In Java 8, PermGen space is completely removed and replace with MetaSpace. Most allocation for class metadata is now allocated in native memory and classes that describe class metadata have been removed now.
Now HotSpot JVM uses native memory for the representation of class metadata. MetaSpace memory limit is unbound i.e not mandatory to define the upper limit of memory usages. Now instead of reserved native memory, it will increase and decrease based on usages and you will not get OutOfMemoryError : PermGen error.
See Also: [Solved] java.lang.OutOfMemoryError: Java heap space/PermGen/memory leak
Note: You can define the max limit of MetaSpace but that can cause OutOfMemoryError: Metaspace.
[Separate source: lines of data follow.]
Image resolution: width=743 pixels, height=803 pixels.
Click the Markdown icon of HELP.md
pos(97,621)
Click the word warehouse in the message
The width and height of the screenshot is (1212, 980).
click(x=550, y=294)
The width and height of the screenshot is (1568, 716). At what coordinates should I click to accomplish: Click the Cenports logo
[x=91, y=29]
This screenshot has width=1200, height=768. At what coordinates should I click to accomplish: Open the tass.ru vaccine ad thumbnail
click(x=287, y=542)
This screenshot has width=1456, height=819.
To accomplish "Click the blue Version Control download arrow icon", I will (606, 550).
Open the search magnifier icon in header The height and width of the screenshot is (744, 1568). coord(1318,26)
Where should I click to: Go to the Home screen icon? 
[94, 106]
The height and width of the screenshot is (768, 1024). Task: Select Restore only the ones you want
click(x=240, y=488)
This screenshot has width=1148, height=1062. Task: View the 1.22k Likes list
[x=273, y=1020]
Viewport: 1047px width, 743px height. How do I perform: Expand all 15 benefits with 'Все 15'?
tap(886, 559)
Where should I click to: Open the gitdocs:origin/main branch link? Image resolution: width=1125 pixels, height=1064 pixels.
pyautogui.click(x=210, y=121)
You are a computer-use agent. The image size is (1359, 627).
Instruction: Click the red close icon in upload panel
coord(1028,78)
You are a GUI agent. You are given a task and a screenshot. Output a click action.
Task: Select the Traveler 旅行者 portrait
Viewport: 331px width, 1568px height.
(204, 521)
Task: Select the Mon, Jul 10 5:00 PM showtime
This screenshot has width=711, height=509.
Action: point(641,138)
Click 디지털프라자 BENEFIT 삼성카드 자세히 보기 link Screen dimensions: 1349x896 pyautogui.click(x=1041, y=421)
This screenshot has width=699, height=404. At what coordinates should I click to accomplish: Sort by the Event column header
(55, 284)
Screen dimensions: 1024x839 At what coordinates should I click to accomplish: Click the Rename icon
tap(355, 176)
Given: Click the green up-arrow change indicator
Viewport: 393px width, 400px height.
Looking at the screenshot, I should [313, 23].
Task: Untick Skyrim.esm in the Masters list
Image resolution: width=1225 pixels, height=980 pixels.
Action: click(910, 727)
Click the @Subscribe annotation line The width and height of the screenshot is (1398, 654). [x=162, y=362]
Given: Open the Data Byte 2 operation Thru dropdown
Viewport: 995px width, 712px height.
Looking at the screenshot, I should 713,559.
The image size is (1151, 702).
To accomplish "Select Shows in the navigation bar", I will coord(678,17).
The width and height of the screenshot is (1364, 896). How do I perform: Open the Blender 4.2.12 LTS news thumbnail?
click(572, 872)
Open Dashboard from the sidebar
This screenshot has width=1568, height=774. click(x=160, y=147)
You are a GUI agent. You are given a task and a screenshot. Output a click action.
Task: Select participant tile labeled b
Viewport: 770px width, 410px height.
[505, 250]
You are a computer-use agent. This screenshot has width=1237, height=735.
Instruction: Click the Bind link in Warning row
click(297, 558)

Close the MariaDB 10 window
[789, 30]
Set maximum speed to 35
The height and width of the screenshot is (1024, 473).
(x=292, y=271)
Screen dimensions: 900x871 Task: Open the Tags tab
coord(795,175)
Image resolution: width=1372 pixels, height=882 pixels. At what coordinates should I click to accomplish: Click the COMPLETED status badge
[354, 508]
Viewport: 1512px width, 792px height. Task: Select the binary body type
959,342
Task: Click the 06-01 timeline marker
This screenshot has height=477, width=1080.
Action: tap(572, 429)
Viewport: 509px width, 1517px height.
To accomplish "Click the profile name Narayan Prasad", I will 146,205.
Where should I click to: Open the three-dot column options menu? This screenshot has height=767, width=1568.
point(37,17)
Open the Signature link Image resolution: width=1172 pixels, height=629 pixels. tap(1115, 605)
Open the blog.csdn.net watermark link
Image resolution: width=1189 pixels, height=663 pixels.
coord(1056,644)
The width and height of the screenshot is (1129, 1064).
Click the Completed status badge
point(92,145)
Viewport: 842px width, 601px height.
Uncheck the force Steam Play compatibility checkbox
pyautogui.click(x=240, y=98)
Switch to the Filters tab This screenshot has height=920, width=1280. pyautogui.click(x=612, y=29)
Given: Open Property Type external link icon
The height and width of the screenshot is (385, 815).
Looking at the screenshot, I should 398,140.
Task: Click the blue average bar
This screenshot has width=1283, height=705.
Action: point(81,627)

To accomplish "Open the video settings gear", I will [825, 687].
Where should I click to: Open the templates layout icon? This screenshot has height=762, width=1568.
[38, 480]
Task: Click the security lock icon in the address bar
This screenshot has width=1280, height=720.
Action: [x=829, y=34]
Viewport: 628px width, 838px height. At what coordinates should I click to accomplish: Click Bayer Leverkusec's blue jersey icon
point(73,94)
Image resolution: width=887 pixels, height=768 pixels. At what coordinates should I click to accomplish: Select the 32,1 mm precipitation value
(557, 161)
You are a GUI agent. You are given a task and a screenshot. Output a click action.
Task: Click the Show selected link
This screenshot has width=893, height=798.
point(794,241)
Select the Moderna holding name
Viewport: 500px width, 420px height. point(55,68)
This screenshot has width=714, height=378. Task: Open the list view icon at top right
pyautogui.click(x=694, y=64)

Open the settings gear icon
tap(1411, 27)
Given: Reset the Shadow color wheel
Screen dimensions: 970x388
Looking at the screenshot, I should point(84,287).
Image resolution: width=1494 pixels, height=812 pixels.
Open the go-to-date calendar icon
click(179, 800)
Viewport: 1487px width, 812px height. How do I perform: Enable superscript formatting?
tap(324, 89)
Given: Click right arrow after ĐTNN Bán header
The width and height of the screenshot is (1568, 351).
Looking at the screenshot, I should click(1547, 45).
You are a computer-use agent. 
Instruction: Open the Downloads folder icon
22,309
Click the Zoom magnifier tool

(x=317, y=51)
Try to define this limit cautiously to avoid memory waste.
After installation of JDK 8 and trying to run Eclipse with the configuration of PermSize and MaxPerSize. You will get a warning message:
Java HotSpot(TM) 64-Bit Server VM warning: ignoring option MaxPermSize=512m;
support was removed in 8.0
Reason to remove PermGen from Java 8
There were lots of drawbacks of PermGen :
- Fixed-size at startup: difficult to tune.
- Internal Hotspot types were Java objects: Could move with full GC, opaque, not strongly typed and hard to debug, needed metadata.
- Simplify full collections: Added Special iterators for metadata for each collector.
- Instead of GC pause, now deallocate class data concurrently.
- Enable future improvements that were limited by PermGen.
Advantages of MetaSpace
There are lots of advantage of MetaSpace in terms of performance and memory management:
- Take advantage of Java Specification property: Classes and associated metadata lifetimes match class loaders.
- Per loader storage area: Metaspace
- Linear allocation only.
- No individual reclamation (except for Redefine Classes and class loading failure)
- No GC scan or compaction.
- No relocation for metaspace objects.
Metaspace Tuning
To set maximum metaspace size can use the -XX:MaxMetaspaceSize flag and the by default is unlimited based on your machine memory limit. If you don’t specify this max limit flag, the Metaspace will dynamically re-size depending on your application demand at runtime.
This change enables other optimizations and features in the future
- Application class data sharing.
- Young collection optimizations, G1 class unloading.
- Metadata size reductions and internal JVM footprint projects.